XXX
Ce fut à l’Infernet qu’eut lieu le heurt de leurs deux haines, l’Infernet, ruelle solitaire qui mène des Bas-Quartiers à l’église, escalier plutôt que ruelle, fond de puits plutôt qu’escalier, tire-bouchonnant avec son pavé de cailloux aigus, ses marches à demi effondrées, sous des fragments d’arceaux et de voûtes, et célèbre à Rochegude comme le dernier et le plus complet spécimen des architectures compliquées qui, naturellement, ainsi que des coraux bizarres, poussaient et se ramifiaient dans les vieilles villes à remparts, où toujours la place manqua.
Dolinde revenait de sa promenade habituelle à la Baraquette. Elle rapportait le bouquet, par elle chaque jour cueilli, que chaque jour maman Guisolphe disposait orgueilleusement dans les deux bouquetiers du comptoir, où Médéric, en entrant au café, avait coutume de prendre chaque jour une rose.
Domnine sortait de la rue des Poternes. Comme pied-à-terre, pour elle plus que pour Trabuc, elle y avait encore sa chambrette. Les endroits où l’on fut heureux gardent une âme ; malgré les tristesses de sa vie, celui-ci lui riait toujours. Rue des Poternes, sur la terrasse, elle se retrouvait jeune fille ; et toutes les fois, par superstition naïve, comme un peu du bonheur ancien, elle emportait quelques-uns des chers œillets que maintenant soignait sœur Nanon.
Dans l’étroit couloir, entre les hautes maisons noires, au-dessus desquelles une bande de ciel brillait, silencieuses et surprises, les deux femmes restèrent immobiles un instant, puis s’effacèrent pour passer.
Mais Domnine avait aperçu le bouquet de roses ; et, sans réfléchir, sur une de ces impulsions brusques, depuis quelque temps plus fréquentes, dont sa volonté n’était pas maîtresse, et qui, après la crise, l’attristaient, elle l’arracha des mains de Dolinde.
– Laissez là ces roses, mademoiselle, et portez ces œillets à votre amant.
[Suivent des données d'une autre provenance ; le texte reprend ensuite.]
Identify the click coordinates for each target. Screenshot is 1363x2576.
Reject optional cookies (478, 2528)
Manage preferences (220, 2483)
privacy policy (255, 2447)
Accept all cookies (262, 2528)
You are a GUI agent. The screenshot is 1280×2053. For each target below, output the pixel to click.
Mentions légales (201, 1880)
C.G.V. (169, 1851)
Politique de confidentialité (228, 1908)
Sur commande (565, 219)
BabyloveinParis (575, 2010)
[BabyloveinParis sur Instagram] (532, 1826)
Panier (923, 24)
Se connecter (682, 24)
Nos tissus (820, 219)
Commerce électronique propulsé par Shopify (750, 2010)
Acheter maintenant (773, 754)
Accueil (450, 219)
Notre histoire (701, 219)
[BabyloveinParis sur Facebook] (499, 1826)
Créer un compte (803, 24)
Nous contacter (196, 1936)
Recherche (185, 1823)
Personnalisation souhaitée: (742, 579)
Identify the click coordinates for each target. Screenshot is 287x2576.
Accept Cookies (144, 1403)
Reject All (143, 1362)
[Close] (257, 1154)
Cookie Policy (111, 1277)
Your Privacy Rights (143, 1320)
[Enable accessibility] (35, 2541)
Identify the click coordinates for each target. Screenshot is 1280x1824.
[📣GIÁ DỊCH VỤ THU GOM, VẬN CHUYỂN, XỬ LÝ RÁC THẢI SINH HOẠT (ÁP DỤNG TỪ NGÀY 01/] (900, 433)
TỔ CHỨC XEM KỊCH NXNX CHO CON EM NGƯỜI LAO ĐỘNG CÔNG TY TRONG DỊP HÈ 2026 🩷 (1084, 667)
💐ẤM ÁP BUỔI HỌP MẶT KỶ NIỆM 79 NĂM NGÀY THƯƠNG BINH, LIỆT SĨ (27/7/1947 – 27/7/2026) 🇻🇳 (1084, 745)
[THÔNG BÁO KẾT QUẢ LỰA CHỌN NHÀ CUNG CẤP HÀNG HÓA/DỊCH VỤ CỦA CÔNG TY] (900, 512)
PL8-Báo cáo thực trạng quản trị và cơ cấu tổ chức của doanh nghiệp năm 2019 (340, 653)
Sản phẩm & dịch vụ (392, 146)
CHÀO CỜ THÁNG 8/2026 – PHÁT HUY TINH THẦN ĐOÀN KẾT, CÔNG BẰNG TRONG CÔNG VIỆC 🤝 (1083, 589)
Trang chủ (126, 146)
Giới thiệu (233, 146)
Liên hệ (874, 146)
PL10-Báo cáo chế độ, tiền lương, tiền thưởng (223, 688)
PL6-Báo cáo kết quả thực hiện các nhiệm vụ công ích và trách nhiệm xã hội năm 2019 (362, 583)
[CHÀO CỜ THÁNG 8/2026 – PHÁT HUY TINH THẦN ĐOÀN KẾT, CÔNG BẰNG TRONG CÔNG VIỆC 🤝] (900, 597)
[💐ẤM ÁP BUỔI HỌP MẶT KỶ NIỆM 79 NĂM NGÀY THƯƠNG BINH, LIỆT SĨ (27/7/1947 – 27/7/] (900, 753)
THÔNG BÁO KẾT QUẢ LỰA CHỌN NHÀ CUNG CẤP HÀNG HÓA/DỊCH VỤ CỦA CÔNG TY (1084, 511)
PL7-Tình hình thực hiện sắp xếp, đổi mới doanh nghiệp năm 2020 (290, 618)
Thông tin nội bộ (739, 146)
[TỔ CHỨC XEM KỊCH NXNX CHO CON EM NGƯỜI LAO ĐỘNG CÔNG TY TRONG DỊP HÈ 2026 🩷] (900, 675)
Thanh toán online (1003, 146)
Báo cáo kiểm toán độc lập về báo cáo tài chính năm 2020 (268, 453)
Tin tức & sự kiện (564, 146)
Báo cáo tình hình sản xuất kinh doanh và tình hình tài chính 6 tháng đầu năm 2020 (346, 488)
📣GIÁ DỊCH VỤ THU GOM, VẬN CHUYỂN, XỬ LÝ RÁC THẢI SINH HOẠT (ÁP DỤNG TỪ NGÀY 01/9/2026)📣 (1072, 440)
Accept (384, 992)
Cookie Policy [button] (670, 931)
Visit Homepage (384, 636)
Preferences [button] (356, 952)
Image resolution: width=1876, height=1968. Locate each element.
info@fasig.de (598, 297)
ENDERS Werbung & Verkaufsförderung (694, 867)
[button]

Dites-lui : « Ce sont des œillets que vous envoie la Civadone. » Médéric les reconnaîtra. Mes fleurs avant vos fleurs se fanèrent à sa boutonnière.
Mais déjà Dolinde fuyait. Domnine alors sentit tomber toute colère. Et, s’en voulant du moment d’inexplicable folie qui, sans motif, puisqu’elle n’aimait plus, venait ainsi de lui faire crier son secret :
– Si quelqu’un, pourtant, avait entendu ?... Si sœur Nanon, montant à l’église, était passée ?
Mais la ruelle resta déserte.
Et sans l’absence de ses œillets restés aux doigts effrayés de l’ennemie, sans les roses gisant par terre et qu’emportait l’eau du ruisseau, Domnine aurait cru à un rêve.
Voilà les seules paroles, car elles ne devaient plus se revoir, qu’échangèrent Dolinde et Domnine. Leur querelle demeura ignorée ; elle n’avait pas eu de témoin, si ce n’est, à travers le soupirail de sa cuisine, une servante de vicaire, discrète et dévote personne qui, après s’être, au préalable, purifiée en confession de la souillure d’un tel scandale, ne parla de ces choses que longtemps plus tard, à la suite des événements.
Tandis que Domnine s’éloignait, triste, songeant maintenant à Trabuc, et le cœur serré d’une subite angoisse, Dolinde, qui avait couru, était déjà dans les bras de sa mère.